Observational Study on Pregnancy Outcomes in Women with Pompe Disease

Recruiting
Female
Phase N/A
20 participants needed
1 Location

Study Overview

This Sub-registry is a multicenter, international, longitudinal, observational, and voluntary program designed to track pregnancy outcomes for any pregnant woman enrolled in the Pompe Registry, regardless of whether she is receiving disease-specific therapy (such as ERT with alglucosidase alfa or avalglucosidase alfa) and irrespective of the commercial product with which she may be treated.

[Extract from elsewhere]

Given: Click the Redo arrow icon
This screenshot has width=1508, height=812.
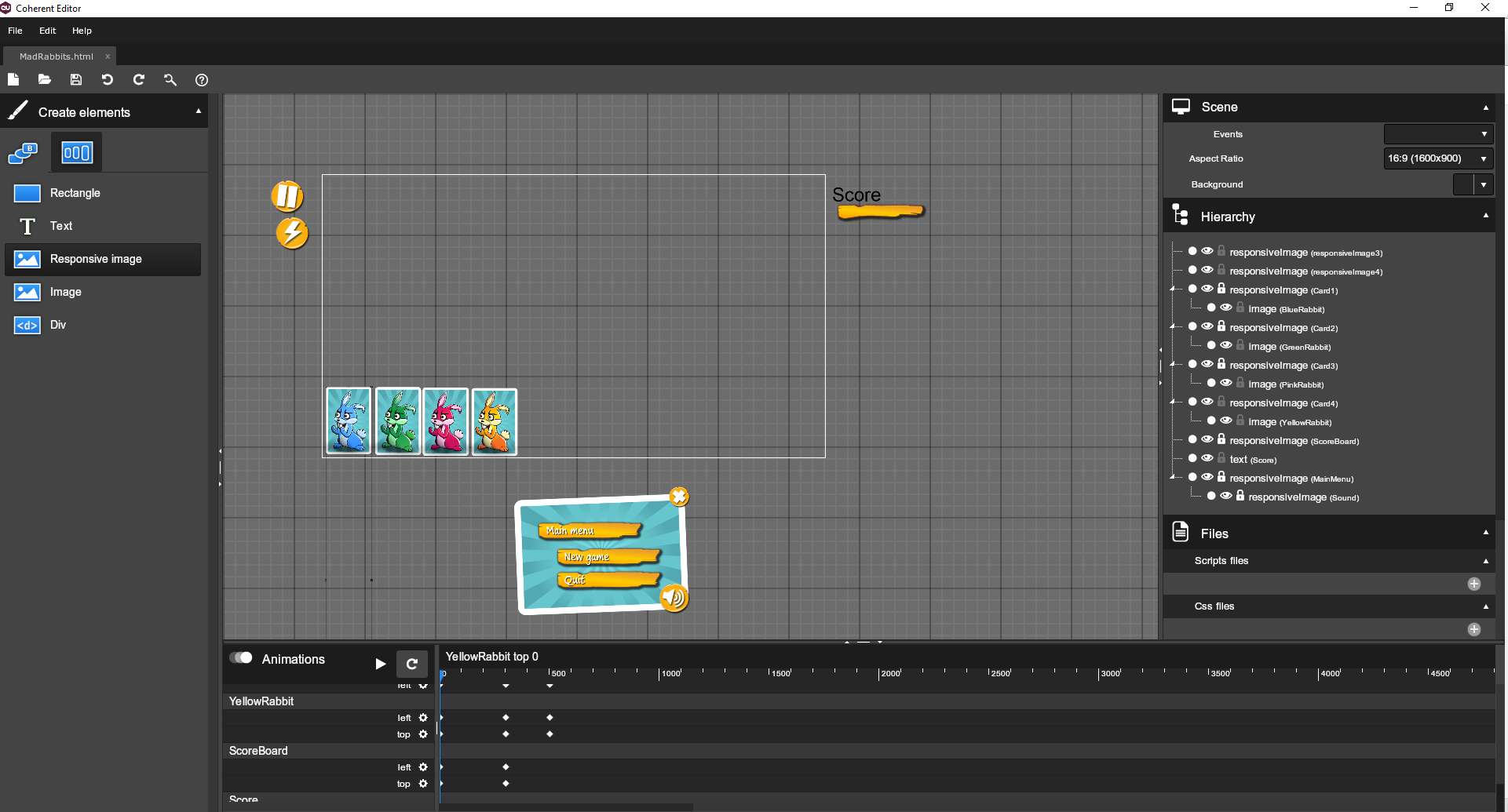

No experimental intervention is given; thus a patient will undergo clinical assessments and receive standard of care treatment as determined by the patient's physician.

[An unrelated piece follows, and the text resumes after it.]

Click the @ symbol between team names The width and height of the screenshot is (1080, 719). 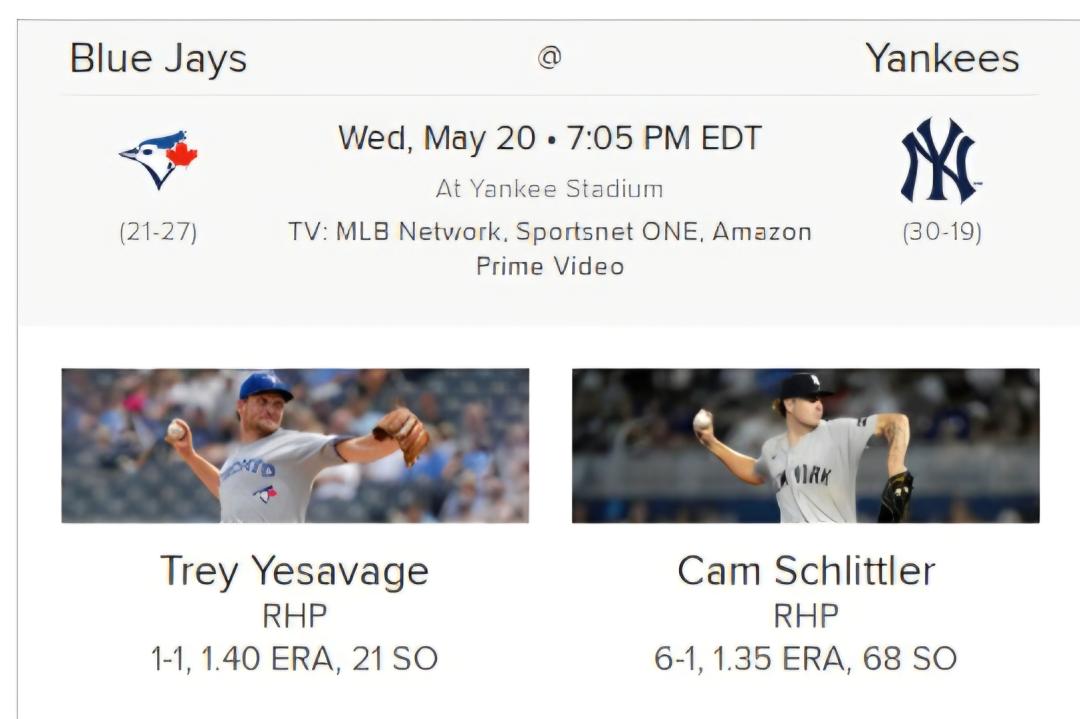coord(550,57)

The primary objective of this Sub-registry is to track pregnancy outcomes, including complications and infant growth, in all women with Pompe disease during pregnancy, regardless of whether they receive disease-specific therapy, such as ERT with alglucosidase alfa or avalglucosidase alfa.

Study Details

Study Design Time Perspective: Retrospective and Prospective

Eligibility Criteria

You may be eligible for this study if you meet the following criteria:

  • Conditions: Glycogen Storage Disease Type II (GSD-II), Pompe Disease (Late-onset), Glycogenesis 2 Acid Maltase Deficiency
  • Gender: Female

Inclusion Criteria:

Eligible women must:

  • be enrolled in the Pompe registry (NCT00231400)
  • be pregnant, or have been pregnant with appropriate medical documentation available.
  • provide a signed informed consent and authorization form(s) to participate in the Sub-Registry prior to any Sub-Registry-related data collection being performed.

Note: It is recommended that pregnancy data be collected on eligible women regardless of infant enrollment. In the event of patients having multiple pregnancies, participation in this Sub-Registry is encouraged for each individual pregnancy.

Exclusion Criteria:

There are no exclusion criteria for this Sub-Registry

This study investigates the pregnancy outcomes in women with Pompe disease. The purpose of this study is to track outcomes during pregnancy, including complications and infant growth, for women with this condition.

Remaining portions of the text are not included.